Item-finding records
• • • • •
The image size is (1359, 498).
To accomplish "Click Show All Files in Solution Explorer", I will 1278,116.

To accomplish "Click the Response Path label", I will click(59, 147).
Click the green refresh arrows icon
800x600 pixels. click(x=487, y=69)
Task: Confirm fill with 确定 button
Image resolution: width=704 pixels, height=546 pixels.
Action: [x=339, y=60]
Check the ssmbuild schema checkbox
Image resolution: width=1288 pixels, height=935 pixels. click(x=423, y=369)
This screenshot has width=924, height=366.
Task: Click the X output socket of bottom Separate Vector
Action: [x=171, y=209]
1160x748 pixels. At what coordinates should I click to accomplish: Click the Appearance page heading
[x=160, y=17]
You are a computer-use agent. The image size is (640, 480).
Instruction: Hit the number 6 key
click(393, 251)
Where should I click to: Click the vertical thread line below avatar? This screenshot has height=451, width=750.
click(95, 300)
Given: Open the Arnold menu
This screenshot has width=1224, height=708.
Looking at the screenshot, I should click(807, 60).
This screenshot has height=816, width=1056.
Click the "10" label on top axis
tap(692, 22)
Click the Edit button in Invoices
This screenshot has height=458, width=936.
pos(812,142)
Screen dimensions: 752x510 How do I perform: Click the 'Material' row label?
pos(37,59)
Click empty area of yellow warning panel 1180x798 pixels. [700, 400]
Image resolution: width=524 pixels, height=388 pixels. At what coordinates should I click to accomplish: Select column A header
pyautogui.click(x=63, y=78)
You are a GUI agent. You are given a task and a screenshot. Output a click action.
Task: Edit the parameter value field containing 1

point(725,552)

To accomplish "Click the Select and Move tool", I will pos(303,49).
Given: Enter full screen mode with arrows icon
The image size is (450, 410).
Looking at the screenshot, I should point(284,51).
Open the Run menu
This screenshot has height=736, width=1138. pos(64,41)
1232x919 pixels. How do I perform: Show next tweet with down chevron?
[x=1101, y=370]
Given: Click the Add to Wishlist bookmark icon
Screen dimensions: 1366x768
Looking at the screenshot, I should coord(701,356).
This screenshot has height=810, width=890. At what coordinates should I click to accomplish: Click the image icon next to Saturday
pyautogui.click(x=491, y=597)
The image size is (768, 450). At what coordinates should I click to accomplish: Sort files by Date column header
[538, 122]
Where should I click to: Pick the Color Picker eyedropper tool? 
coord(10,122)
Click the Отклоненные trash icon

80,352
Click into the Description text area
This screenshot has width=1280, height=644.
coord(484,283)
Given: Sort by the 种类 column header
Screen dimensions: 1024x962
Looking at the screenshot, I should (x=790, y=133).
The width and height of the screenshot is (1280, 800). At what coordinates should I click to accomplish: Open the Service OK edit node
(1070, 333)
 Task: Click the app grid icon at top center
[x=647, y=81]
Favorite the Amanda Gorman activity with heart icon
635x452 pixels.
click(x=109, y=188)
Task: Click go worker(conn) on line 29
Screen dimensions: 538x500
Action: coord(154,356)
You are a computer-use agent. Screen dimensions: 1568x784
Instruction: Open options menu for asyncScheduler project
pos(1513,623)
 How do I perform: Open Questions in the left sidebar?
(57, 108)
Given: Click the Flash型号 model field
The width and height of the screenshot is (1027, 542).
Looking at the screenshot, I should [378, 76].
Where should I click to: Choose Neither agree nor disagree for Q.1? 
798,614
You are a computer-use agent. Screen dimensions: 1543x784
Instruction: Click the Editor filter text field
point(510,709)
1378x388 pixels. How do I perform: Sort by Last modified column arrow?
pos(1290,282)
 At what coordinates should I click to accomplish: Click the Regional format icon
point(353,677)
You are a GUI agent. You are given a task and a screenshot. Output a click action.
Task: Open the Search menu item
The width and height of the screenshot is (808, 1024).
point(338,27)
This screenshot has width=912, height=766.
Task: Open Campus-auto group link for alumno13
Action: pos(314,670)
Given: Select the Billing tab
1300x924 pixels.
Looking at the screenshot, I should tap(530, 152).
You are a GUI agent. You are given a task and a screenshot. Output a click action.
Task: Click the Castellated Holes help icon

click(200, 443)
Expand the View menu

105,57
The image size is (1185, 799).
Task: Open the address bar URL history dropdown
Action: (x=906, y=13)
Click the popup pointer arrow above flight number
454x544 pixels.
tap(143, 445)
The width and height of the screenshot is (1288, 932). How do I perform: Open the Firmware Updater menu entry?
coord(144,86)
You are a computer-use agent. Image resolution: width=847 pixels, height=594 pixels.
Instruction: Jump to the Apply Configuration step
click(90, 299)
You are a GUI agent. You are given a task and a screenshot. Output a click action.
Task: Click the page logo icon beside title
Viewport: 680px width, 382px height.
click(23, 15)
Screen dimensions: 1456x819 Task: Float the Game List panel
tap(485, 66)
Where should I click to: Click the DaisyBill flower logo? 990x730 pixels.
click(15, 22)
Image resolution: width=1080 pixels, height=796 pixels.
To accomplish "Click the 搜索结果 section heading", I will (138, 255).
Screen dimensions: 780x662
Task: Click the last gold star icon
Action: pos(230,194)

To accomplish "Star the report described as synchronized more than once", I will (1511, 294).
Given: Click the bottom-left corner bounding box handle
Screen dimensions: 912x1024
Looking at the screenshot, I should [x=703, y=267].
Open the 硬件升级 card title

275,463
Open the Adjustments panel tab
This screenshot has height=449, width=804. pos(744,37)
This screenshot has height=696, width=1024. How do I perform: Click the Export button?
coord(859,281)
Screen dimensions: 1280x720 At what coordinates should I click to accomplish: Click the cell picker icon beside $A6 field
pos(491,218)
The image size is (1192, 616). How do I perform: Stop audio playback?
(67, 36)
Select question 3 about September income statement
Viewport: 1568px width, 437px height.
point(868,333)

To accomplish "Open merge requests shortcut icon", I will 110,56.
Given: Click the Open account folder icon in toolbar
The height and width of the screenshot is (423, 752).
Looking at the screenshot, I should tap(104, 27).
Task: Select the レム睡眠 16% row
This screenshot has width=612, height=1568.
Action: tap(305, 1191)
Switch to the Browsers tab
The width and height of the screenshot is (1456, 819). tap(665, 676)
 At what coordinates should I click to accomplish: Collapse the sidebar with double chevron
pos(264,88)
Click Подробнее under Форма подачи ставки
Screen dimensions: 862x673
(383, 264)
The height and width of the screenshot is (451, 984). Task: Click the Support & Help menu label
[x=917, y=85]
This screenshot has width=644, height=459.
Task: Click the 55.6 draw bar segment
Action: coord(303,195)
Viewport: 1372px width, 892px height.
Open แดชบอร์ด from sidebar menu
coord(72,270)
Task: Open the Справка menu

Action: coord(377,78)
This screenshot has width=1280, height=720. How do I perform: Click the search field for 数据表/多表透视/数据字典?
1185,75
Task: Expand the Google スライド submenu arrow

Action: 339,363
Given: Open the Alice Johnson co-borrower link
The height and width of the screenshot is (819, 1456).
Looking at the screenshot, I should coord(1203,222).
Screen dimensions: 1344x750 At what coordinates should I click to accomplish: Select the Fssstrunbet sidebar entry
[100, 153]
• • • • •
EXERCISE DESCRIPTION — Arrange the lines of the records as a numbered list, from the line with "Click the green refresh arrows icon" through the line with "Action: [x=339, y=60]", leaving out blank lines.

TASK RESULT —
1. Click the green refresh arrows icon
2. 800x600 pixels. click(x=487, y=69)
3. Task: Confirm fill with 确定 button
4. Image resolution: width=704 pixels, height=546 pixels.
5. Action: [x=339, y=60]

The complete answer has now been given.